> _Data excerpts_:
____________

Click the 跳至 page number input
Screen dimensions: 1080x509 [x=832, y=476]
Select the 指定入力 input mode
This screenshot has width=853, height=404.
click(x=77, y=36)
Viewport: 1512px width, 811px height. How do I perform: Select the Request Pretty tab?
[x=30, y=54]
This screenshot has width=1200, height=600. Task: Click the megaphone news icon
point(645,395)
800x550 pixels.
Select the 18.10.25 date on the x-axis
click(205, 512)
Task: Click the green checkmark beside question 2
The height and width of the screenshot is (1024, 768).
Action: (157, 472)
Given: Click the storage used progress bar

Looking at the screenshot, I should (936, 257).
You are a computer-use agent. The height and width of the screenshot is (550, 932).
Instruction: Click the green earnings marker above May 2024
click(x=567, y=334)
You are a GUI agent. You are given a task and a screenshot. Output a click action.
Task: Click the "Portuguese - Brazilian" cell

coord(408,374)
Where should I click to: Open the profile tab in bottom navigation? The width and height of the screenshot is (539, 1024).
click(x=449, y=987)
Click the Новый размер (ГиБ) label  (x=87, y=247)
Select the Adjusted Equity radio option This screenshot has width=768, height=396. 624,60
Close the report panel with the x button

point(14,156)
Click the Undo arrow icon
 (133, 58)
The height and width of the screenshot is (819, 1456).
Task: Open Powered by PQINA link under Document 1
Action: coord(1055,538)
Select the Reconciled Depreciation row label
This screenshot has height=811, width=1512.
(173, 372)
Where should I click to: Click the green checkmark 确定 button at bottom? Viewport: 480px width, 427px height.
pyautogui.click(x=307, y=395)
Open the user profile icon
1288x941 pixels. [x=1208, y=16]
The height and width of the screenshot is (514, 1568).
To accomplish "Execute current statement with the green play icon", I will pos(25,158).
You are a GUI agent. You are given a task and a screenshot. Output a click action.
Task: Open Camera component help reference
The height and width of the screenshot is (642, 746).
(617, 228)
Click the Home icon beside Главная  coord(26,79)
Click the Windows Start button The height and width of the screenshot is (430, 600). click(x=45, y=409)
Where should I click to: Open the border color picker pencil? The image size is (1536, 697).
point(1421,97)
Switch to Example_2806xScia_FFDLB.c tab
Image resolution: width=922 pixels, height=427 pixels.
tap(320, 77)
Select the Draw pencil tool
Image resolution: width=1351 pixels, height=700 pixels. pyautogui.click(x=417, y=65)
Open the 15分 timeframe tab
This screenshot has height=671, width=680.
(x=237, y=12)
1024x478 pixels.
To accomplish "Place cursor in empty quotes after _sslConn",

____________

Rewrite all of the records above, swapping each "green" for "red" and leaving everything else untouched.

> _The answer_:
Click the 跳至 page number input
Screen dimensions: 1080x509 [x=832, y=476]
Select the 指定入力 input mode
This screenshot has width=853, height=404.
click(x=77, y=36)
Viewport: 1512px width, 811px height. How do I perform: Select the Request Pretty tab?
[x=30, y=54]
This screenshot has width=1200, height=600. Task: Click the megaphone news icon
point(645,395)
800x550 pixels.
Select the 18.10.25 date on the x-axis
click(205, 512)
Task: Click the red checkmark beside question 2
The height and width of the screenshot is (1024, 768).
Action: (157, 472)
Given: Click the storage used progress bar

Looking at the screenshot, I should (936, 257).
You are a computer-use agent. The height and width of the screenshot is (550, 932).
Instruction: Click the red earnings marker above May 2024
click(x=567, y=334)
You are a GUI agent. You are given a task and a screenshot. Output a click action.
Task: Click the "Portuguese - Brazilian" cell

coord(408,374)
Where should I click to: Open the profile tab in bottom navigation? The width and height of the screenshot is (539, 1024).
click(x=449, y=987)
Click the Новый размер (ГиБ) label  (x=87, y=247)
Select the Adjusted Equity radio option This screenshot has width=768, height=396. 624,60
Close the report panel with the x button

point(14,156)
Click the Undo arrow icon
 (133, 58)
The height and width of the screenshot is (819, 1456).
Task: Open Powered by PQINA link under Document 1
Action: coord(1055,538)
Select the Reconciled Depreciation row label
This screenshot has height=811, width=1512.
(173, 372)
Where should I click to: Click the red checkmark 确定 button at bottom? Viewport: 480px width, 427px height.
pyautogui.click(x=307, y=395)
Open the user profile icon
1288x941 pixels. [x=1208, y=16]
The height and width of the screenshot is (514, 1568).
To accomplish "Execute current statement with the red play icon", I will pos(25,158).
You are a GUI agent. You are given a task and a screenshot. Output a click action.
Task: Open Camera component help reference
The height and width of the screenshot is (642, 746).
(617, 228)
Click the Home icon beside Главная  coord(26,79)
Click the Windows Start button The height and width of the screenshot is (430, 600). click(x=45, y=409)
Where should I click to: Open the border color picker pencil? The image size is (1536, 697).
point(1421,97)
Switch to Example_2806xScia_FFDLB.c tab
Image resolution: width=922 pixels, height=427 pixels.
tap(320, 77)
Select the Draw pencil tool
Image resolution: width=1351 pixels, height=700 pixels. pyautogui.click(x=417, y=65)
Open the 15分 timeframe tab
This screenshot has height=671, width=680.
(x=237, y=12)
1024x478 pixels.
To accomplish "Place cursor in empty quotes after _sslConn",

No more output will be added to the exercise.